Hannah Whitall Smith
American Author
Date of Birth | : | 07 Feb, 1832 |
Date of Death | : | 01 May, 1911 |
Place of Birth | : | Pennsylvania, United States |
Profession | : | Author |
Nationality | : | American |
Hannah Tatum Whitall Smith is an American lay speaker and author in the Holiness movement in the United States and the Higher Life movement in the United Kingdom. She was also active in the women's suffrage movement and the temperance movement.
Early years
Born in Philadelphia, Smith was from a long line of prominent and influential Quakers in New Jersey. Hannah Tatum Whitall was the daughter of John Mickle Whitall and Mary Tatum Whitall. Her most famous ancestor was Ann Cooper Whitall.
Career
On November 5, 1851 Hannah married Robert Pearsall Smith, a man who also descended from a long line of prominent Quakers in the region.

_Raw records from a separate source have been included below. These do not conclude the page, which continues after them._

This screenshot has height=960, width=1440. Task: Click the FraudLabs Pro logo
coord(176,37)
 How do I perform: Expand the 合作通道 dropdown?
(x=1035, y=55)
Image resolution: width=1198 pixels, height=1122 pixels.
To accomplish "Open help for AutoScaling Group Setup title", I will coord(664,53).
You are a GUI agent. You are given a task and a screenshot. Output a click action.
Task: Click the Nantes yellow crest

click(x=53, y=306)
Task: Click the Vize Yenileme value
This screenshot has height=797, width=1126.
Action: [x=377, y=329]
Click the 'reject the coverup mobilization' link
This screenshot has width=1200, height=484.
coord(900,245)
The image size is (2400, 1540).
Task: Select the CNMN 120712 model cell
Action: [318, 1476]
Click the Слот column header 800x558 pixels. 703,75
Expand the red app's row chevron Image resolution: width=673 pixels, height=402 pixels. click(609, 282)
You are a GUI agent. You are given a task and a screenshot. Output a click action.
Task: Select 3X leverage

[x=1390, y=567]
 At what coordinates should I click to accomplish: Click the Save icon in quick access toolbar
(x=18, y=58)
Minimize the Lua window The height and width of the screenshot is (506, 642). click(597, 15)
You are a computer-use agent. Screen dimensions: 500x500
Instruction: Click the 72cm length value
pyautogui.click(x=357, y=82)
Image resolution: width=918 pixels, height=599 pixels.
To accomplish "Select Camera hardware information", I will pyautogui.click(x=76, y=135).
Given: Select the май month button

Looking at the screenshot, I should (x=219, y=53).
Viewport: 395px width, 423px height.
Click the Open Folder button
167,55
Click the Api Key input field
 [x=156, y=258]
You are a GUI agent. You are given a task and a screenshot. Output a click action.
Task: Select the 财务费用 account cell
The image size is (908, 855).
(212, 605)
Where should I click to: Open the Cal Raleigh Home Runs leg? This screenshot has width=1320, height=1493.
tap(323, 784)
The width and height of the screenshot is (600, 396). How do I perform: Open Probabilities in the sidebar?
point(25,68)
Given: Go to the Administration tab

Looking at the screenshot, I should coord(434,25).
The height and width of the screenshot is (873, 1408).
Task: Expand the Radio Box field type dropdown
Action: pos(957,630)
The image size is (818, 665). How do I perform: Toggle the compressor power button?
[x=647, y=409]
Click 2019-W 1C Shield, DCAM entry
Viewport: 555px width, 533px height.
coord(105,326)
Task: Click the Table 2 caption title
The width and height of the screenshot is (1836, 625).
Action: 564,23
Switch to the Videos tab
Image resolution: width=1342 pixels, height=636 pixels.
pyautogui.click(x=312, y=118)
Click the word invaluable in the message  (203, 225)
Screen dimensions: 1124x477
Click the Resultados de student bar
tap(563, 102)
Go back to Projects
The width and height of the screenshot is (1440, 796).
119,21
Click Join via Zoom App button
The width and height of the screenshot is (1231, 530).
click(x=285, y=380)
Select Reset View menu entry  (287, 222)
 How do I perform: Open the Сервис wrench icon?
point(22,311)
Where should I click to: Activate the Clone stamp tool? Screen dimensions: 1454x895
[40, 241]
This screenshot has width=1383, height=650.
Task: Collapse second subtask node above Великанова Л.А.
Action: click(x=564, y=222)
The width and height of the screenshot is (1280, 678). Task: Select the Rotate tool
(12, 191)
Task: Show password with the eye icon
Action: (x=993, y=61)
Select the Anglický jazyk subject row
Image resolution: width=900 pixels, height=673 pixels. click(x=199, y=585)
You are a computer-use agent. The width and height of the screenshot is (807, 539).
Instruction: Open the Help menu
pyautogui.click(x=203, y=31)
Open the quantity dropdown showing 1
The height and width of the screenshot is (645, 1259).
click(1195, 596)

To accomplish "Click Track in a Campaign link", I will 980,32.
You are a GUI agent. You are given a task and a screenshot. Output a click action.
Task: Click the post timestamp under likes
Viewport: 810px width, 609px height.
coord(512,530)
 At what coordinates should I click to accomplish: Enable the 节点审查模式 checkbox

The Smiths settled in Germantown, Pennsylvania. They disassociated themselves somewhat from the Quakers in 1858 after a conversion experience, but Mrs. Smith continued to believe a great deal of Quaker doctrine and gloried in her Quaker background and practices. The Smiths were highly influenced firstly by the Plymouth Brethren, and then by the Methodist revivalists. Out of influence from the Wesleyan doctrine of sanctification, and in accordance with Quaker teaching and influences from spiritualism, Mrs. Smith and her husband formulated and promulgated the Keswick theology. They were also influenced by William Boardman, who wrote The Higher Christian Life (1858).